Messi, Scaloni y ese grupo de gente “vulgar” (aunque sus cuentas bancarias no lo sean desde hace
mucho) expresan lo mejor de nuestra autopercepción como sociedad, atravesando la estratificación
social, etaria, nacional. Expresan lo que querríamos ser. Vulgarizan la mejor versión de cómo nos
gustaría vernos. Y no, por desgracia, lo que realmente somos.

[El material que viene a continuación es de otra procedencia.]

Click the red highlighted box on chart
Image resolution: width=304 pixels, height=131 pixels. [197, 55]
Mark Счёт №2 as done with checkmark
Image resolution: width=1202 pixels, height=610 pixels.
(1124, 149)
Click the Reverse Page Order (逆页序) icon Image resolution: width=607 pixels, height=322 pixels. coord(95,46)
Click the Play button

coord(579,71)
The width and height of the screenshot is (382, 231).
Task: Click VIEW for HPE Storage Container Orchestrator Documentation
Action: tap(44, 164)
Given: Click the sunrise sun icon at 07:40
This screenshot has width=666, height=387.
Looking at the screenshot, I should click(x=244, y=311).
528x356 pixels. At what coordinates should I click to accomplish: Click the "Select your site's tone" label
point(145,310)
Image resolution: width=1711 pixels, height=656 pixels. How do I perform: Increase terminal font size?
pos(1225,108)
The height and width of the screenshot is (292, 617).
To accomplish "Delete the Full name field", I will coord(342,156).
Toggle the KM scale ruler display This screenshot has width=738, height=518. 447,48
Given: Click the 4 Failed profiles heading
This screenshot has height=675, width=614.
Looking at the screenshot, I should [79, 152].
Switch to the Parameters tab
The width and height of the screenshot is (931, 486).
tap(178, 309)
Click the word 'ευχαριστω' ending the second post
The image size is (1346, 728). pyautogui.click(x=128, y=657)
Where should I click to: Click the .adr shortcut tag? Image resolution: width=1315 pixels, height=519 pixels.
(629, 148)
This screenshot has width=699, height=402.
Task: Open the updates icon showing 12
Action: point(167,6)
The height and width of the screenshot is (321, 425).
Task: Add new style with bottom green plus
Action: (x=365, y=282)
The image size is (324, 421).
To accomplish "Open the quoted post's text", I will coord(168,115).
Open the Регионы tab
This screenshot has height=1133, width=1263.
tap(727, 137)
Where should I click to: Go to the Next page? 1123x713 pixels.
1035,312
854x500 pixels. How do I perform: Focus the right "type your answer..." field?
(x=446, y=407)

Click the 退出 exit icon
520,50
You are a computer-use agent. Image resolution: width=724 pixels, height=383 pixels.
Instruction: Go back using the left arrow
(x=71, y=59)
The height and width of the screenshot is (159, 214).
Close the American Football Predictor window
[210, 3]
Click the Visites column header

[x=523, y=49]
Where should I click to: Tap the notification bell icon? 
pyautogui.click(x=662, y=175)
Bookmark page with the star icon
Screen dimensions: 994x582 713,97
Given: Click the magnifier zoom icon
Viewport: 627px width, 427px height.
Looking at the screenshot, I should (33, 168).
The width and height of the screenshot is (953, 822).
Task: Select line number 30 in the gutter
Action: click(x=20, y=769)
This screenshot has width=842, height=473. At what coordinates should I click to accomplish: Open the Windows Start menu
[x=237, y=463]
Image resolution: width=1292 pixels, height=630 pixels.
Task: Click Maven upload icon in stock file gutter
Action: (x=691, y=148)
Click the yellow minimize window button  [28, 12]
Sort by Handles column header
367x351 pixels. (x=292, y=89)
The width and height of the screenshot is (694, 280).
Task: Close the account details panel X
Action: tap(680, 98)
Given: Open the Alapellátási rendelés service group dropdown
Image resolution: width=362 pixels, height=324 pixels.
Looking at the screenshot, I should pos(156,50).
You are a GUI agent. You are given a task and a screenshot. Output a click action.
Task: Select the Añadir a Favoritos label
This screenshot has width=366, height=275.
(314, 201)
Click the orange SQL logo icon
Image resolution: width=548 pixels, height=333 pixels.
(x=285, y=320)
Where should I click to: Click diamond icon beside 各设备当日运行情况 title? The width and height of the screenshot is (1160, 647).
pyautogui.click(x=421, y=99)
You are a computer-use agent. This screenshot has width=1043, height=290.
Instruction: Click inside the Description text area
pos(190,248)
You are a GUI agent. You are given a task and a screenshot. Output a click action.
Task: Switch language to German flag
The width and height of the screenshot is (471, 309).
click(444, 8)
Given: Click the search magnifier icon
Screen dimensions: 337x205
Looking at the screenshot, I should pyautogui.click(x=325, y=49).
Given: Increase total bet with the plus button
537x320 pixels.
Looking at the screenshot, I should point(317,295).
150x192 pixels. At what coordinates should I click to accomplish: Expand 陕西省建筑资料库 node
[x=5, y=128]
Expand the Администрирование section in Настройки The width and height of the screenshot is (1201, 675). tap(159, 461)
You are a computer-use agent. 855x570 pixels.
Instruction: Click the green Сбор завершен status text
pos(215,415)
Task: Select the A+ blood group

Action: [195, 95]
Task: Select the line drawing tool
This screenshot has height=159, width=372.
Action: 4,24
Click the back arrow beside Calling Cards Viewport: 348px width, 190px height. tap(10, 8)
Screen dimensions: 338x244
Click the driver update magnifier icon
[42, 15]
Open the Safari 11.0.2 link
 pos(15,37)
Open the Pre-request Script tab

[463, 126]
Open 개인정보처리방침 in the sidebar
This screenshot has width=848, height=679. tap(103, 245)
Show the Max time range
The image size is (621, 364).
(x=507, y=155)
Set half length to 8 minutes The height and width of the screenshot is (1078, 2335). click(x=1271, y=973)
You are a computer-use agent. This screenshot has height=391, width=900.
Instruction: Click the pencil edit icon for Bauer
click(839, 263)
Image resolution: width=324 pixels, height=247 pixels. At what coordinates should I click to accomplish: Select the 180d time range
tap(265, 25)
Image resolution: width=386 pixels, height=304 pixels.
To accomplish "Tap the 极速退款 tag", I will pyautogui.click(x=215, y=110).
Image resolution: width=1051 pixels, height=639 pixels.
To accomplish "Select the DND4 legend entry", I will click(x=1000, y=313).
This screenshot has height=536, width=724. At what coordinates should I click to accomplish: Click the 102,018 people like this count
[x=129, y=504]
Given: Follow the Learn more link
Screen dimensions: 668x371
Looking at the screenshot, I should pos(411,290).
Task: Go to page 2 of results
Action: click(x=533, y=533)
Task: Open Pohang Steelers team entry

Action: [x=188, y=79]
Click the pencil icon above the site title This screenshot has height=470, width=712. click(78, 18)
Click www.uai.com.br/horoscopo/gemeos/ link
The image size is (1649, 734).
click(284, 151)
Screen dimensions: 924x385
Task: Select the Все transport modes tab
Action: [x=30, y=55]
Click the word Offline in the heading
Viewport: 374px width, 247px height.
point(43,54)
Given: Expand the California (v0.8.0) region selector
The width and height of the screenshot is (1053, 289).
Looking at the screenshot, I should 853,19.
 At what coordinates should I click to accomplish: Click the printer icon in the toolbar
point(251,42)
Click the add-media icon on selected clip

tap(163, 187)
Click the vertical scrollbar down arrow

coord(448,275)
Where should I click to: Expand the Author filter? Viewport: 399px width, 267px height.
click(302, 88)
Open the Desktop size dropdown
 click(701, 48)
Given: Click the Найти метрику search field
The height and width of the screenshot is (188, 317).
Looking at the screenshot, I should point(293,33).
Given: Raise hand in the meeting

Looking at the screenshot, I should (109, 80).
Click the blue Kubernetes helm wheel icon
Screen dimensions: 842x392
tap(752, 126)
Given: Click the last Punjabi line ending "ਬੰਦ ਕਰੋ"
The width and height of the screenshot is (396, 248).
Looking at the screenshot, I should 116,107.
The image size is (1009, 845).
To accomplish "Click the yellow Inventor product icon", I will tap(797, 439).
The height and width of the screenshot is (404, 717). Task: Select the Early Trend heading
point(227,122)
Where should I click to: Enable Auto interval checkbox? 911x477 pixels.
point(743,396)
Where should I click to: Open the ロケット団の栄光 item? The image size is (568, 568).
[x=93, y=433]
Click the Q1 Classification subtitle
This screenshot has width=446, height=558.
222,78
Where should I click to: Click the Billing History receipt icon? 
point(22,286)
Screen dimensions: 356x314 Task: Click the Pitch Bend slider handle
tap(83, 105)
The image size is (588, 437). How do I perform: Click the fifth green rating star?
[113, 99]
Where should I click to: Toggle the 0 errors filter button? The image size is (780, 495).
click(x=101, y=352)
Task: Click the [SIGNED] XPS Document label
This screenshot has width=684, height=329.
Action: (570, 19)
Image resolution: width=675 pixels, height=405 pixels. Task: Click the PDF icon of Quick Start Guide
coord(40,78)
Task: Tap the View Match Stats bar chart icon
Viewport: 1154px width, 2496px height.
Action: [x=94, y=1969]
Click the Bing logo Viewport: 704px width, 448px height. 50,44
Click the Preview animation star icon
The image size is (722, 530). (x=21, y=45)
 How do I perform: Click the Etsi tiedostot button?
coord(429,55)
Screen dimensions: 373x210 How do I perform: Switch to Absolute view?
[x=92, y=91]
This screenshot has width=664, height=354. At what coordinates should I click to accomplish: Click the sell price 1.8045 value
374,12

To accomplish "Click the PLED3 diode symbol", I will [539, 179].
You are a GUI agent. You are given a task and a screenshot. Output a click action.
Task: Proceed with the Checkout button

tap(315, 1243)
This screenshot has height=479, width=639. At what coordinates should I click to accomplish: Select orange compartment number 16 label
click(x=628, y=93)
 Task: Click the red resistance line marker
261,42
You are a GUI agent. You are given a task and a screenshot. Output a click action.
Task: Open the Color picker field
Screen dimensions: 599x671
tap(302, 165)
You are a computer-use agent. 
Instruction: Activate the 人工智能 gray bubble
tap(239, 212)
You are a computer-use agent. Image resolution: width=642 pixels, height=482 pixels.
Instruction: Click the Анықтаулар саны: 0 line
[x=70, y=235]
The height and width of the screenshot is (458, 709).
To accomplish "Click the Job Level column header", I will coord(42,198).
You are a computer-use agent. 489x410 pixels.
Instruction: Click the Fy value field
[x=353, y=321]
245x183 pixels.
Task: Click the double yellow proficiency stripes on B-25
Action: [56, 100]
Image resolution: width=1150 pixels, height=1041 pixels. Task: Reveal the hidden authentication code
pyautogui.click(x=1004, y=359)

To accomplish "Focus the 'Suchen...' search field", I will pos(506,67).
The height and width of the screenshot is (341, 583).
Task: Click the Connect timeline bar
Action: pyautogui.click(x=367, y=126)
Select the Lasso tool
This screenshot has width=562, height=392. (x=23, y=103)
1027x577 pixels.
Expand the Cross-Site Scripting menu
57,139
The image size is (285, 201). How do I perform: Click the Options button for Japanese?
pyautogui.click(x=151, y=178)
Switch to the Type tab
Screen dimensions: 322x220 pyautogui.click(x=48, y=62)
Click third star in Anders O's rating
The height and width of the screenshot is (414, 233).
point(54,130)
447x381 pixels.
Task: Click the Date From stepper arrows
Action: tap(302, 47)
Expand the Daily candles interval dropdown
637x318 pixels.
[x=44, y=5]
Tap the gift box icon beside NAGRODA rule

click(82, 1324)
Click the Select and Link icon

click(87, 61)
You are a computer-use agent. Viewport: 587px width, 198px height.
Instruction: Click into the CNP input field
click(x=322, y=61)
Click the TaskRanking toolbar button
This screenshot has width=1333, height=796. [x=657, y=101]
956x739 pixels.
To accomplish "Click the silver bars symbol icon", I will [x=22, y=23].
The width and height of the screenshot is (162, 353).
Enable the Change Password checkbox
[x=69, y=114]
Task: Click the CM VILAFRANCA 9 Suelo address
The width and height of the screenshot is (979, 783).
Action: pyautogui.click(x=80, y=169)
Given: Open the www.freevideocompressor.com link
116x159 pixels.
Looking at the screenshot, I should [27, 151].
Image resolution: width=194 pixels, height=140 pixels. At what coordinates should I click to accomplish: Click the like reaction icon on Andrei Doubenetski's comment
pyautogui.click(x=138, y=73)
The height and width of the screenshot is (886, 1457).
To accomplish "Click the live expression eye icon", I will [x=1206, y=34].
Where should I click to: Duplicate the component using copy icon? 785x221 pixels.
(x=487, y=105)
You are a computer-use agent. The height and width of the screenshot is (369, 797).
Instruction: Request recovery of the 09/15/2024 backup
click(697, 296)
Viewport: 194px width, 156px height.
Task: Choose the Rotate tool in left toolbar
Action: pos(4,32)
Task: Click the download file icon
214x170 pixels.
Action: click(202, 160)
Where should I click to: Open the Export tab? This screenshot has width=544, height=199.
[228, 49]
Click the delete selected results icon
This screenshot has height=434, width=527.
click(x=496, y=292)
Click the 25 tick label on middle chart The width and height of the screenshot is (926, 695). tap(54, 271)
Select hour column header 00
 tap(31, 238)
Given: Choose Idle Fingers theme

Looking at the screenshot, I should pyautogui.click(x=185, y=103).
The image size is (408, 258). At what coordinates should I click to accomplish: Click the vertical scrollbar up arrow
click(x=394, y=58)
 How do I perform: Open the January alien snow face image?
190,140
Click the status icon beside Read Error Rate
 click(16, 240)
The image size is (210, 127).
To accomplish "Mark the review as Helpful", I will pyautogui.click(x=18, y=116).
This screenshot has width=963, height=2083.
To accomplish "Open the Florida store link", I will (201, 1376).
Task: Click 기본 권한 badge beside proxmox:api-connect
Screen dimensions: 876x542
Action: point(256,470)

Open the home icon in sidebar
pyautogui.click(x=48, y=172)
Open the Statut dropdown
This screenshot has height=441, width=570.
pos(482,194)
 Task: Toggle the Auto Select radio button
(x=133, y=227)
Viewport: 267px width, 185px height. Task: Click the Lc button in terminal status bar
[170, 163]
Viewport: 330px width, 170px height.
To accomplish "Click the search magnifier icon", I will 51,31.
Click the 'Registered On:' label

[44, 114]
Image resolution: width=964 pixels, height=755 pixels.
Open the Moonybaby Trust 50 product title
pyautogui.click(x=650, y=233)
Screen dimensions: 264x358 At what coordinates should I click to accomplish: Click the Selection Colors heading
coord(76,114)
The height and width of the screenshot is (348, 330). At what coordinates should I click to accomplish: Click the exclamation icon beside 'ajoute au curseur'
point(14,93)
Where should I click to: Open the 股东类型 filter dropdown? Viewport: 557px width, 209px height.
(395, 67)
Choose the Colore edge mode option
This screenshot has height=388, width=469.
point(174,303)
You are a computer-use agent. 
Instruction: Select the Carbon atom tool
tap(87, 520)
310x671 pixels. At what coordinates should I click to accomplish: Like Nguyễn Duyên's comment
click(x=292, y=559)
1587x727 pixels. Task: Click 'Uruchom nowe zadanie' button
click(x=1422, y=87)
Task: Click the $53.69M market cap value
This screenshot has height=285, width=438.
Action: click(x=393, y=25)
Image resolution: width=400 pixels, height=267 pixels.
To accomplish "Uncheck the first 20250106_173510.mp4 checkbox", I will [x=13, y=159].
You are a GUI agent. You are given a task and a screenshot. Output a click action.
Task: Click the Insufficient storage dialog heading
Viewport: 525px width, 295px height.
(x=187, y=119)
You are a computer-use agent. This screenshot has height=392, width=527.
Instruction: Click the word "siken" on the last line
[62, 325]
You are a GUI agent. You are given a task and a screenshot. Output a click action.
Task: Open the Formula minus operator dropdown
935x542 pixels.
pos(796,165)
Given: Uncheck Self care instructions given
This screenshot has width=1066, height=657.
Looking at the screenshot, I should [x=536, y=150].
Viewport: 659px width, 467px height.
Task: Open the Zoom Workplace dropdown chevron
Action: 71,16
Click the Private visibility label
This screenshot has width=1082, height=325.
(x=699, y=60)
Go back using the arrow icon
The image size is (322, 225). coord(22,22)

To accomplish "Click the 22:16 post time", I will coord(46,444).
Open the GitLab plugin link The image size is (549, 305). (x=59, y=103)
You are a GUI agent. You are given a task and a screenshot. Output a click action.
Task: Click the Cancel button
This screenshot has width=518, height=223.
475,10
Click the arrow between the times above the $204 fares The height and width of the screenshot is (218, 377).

Además de disfrutar, de sufrir, de lagrimear y de abrazarnos con nuestros seres queridos para
festejar, ojalá estas emociones hermosas nos permitan un día ser más parecidos a ese grupo
espléndido, y no a nuestras dirigencias sociales, políticas, económicas, judiciales,
comunicacionales, etc, que están a años luz de lo que expresan los valores de esta Selección. Por
sensatez, por dignidad, por humildad en serio (no de palabras), por dejar de lado el individualismo
neoliberal del sálvese quien pueda y a la vez la prédica populista reaccionaria que exalta cualquier
logro colectivo como mérito del líder; por entender qué debe dar cada uno en cada momento, para
que brille porque si lo hace brillará el grupo.
Ojalá las nuevas generaciones se inspiren en esta –decente y valiosa generación de jugadores y
técnicos– y al hacerlo sean, por eso mismo, mucho mejores que las actuales. Esta Selección no solo
nos dio esperanzas para el domingo de la final. No solo nos hizo ser felices porque se consagró
campeona del mundo. Además nos dio (nos da) esperanza y expectativas para después: para que la
Argentina, presente y futura, sea mucho mejor.